Your task: Go to the line with "How do I perform: Open" in the records below, then output it and each following line exactly, up to and including the line with "This screenshot has width=1268, height=687.". Skip pictures and add nothing.

[[ Provided entries, beginning ]]

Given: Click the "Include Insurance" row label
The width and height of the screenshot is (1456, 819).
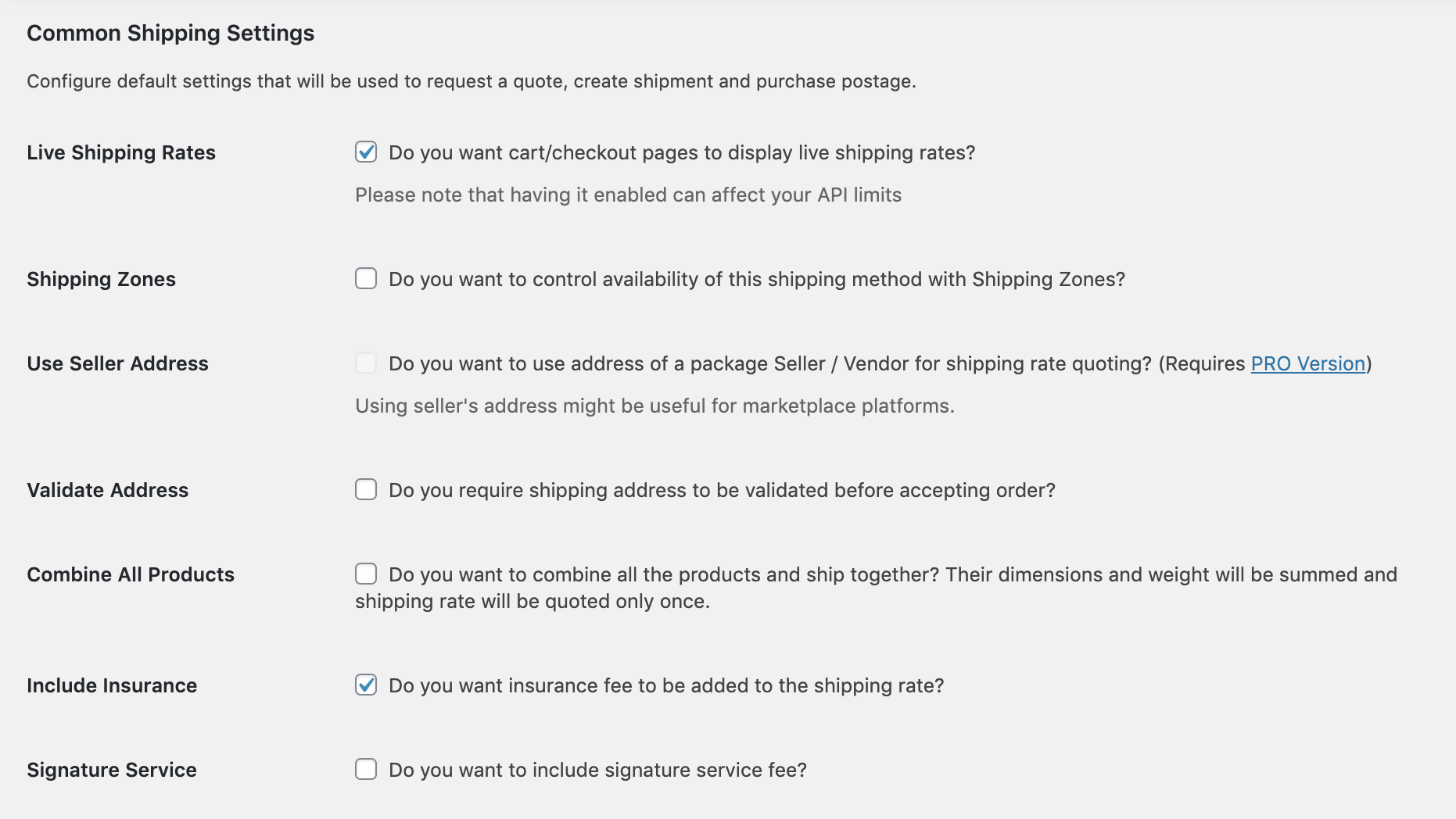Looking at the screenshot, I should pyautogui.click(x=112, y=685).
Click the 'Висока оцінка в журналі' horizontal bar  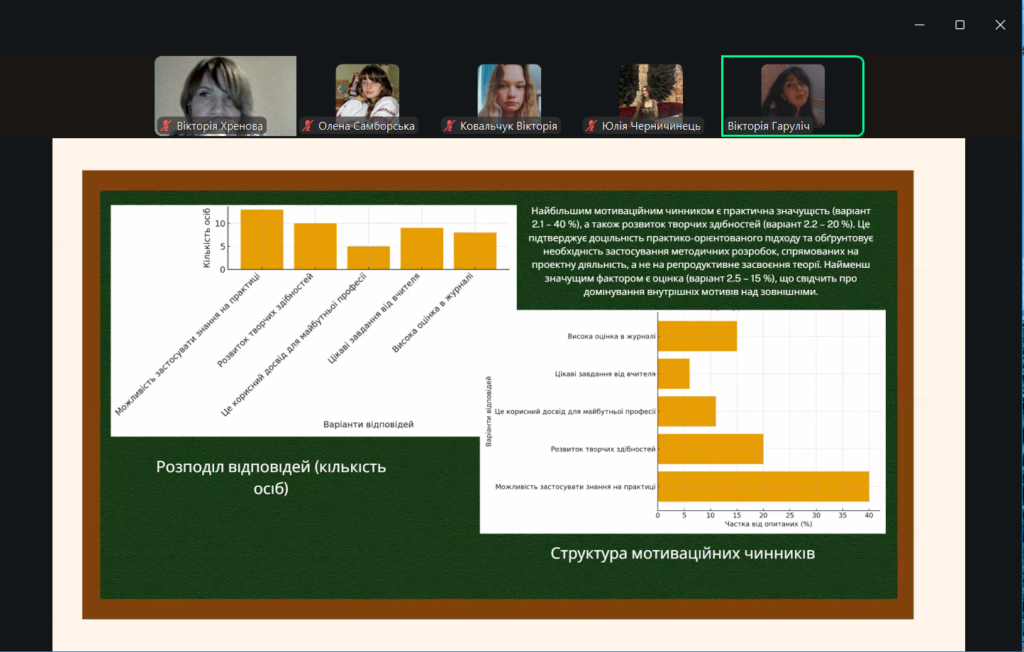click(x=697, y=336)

[[ Provided entries, end ]]
[[ Provided entries, beginning ]]

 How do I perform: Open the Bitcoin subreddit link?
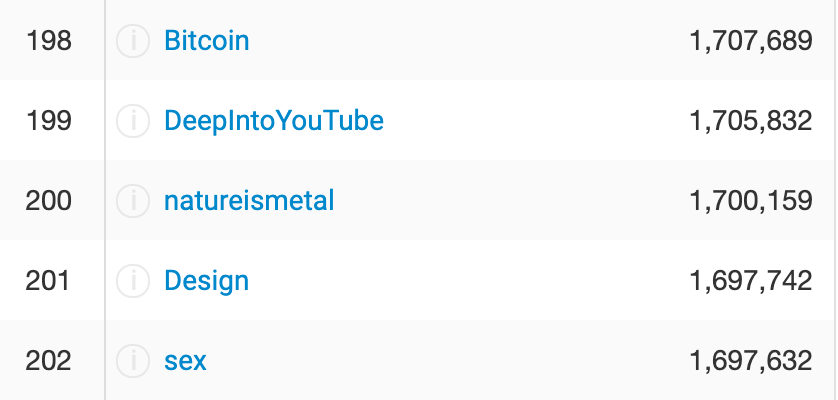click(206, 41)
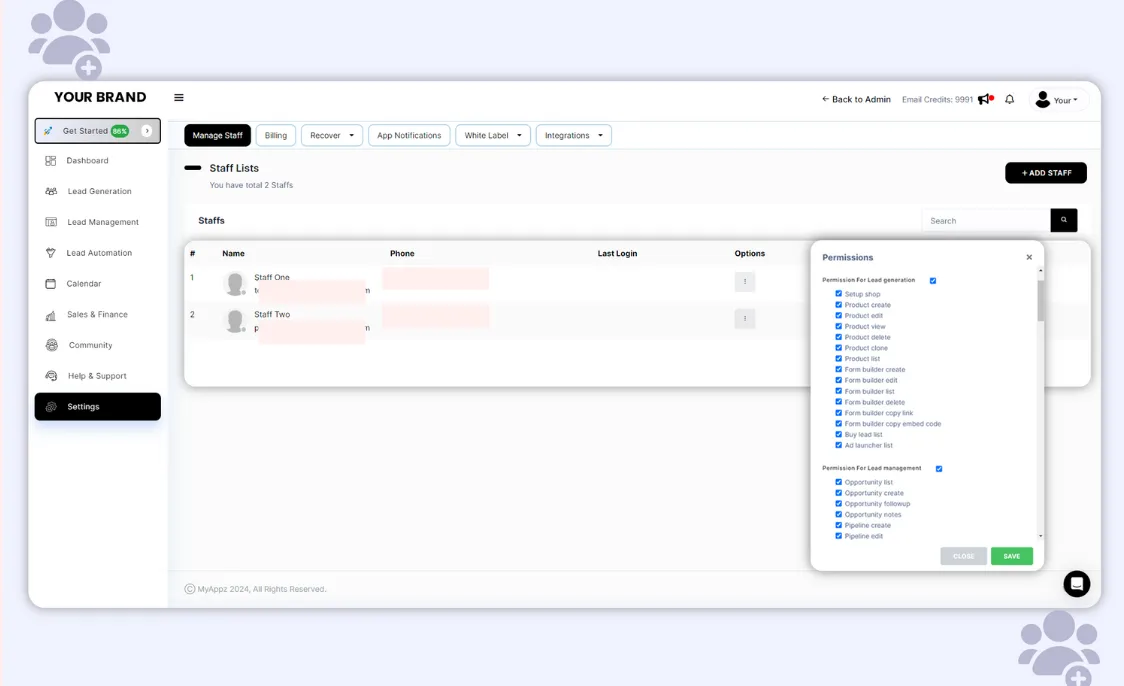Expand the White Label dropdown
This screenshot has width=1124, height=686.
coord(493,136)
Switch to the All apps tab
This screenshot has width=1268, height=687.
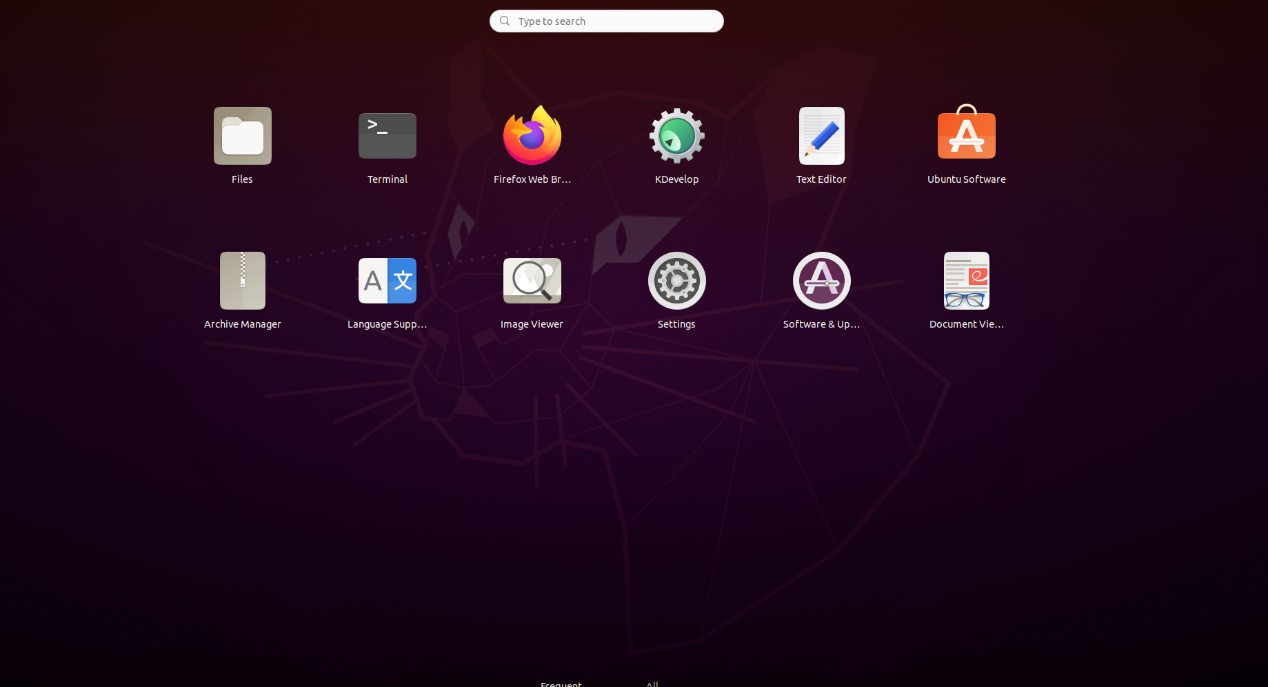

[[ Provided entries, end ]]

Response below:
 How do I perform: Open the Bitcoin subreddit link?
click(206, 41)
Expand the White Label dropdown
This screenshot has width=1124, height=686.
coord(493,136)
Switch to the All apps tab
This screenshot has width=1268, height=687.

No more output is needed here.